Thank you sweetie!!!


----------



## Megs

She is beautiful!!!!!! Congrats to you and what a lovely DH you have!!


----------



## Sprinkles&Bling

honeybeez said:


> Congratulations! The ring suits u perfectly.  u must be so happy now.



Thanks, I'm beyond happy right now! I'm sure you are too with your gorgeous ring!!!




surfergirljen said:


> It is so so gorgeous!!!!!!! Glad this thread popped up again! WOW never seen one that BIG before!

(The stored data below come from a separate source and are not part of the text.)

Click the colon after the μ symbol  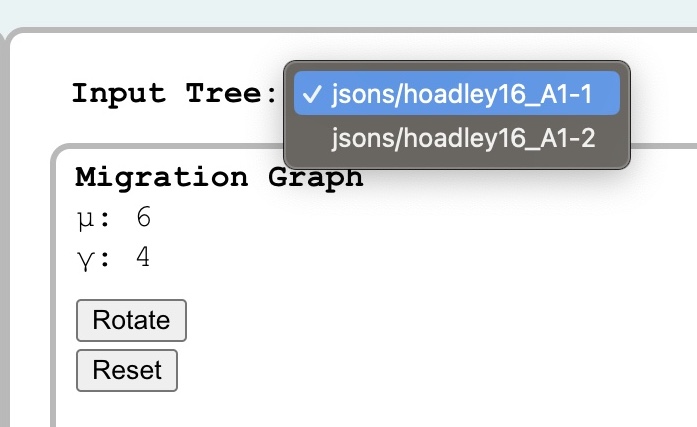pos(104,220)
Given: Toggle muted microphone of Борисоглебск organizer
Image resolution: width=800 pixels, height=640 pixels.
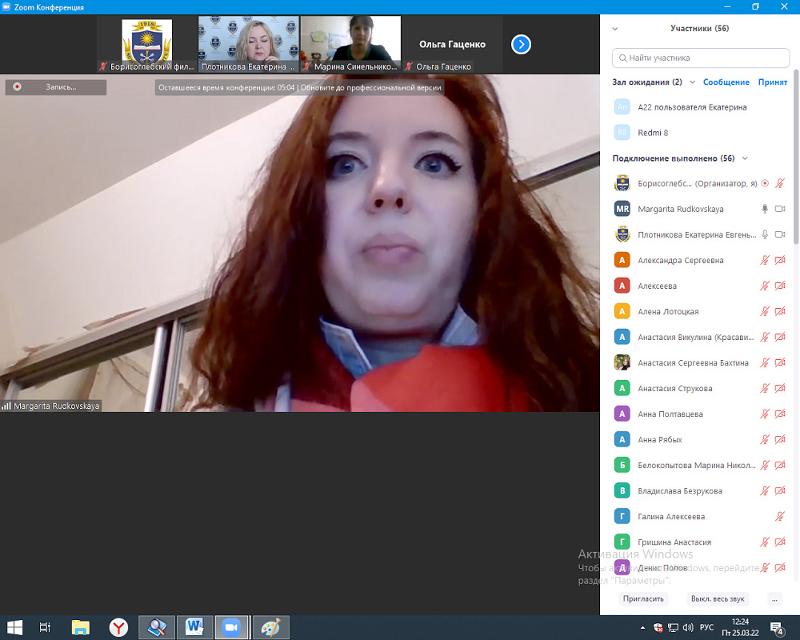Looking at the screenshot, I should (780, 183).
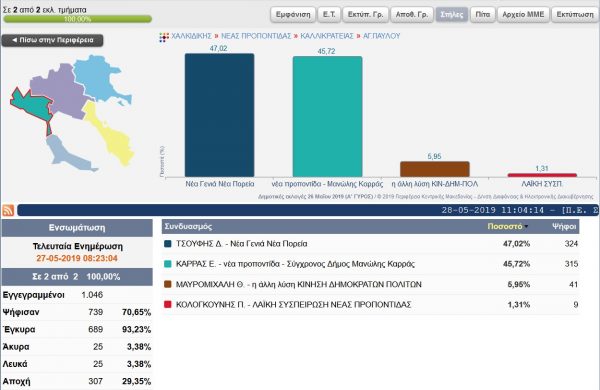Open Αρχείο ΜΜΕ
The width and height of the screenshot is (600, 390).
click(523, 15)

Thank you very much, I can't wait to see your new beauty 




ame said:


> This person is a TROLL.



Thanks Ame!!! 




whoops said:


> Beautiful!!!! And I love love love your display! Happy anniversary, enjoy your new ring.



Thank you so so much!!!



marialc121 said:


> Wow!!!  Your ring is gorgeous!  I think the Soleste is so well designed that it goes well with any carat size.  Congrats and wishing you an early anniversary!



Thanks, its such a compliment coming from you being that you have such an amazing ring yourself!!!


----------



## Sprinkles&Bling

ahertz said:


> ^^ Post was deleted. Lets stop feeding the troll!
> 
> :back2topic:
> 
> Your ring is A-M-A-Z-I-N-G!!!  Congrats, you're a very lucky woman!



Thank you sweetheart 



Megs said:


> She is beautiful!!!!!! Congrats to you and what a lovely DH you have!!



Aww thank you, I'll have to tell DH what all of you lovely ladies have said of him so that I can watch him blush :giggles:


----------



## ame

Oohh I love it when Megs chimes in!


----------



## cougess

I love your ring and your "jewelry boxes"! As others have said, you are lucky in many respects! Enjoy - I bet its hard to stop looking at your left hand!


----------



## ccp255

wow - stunning!


----------



## Sprinkles&Bling

cougess said:


> I love your ring and your "jewelry boxes"! As others have said, you are lucky in many respects! Enjoy - I bet its hard to stop looking at your left hand!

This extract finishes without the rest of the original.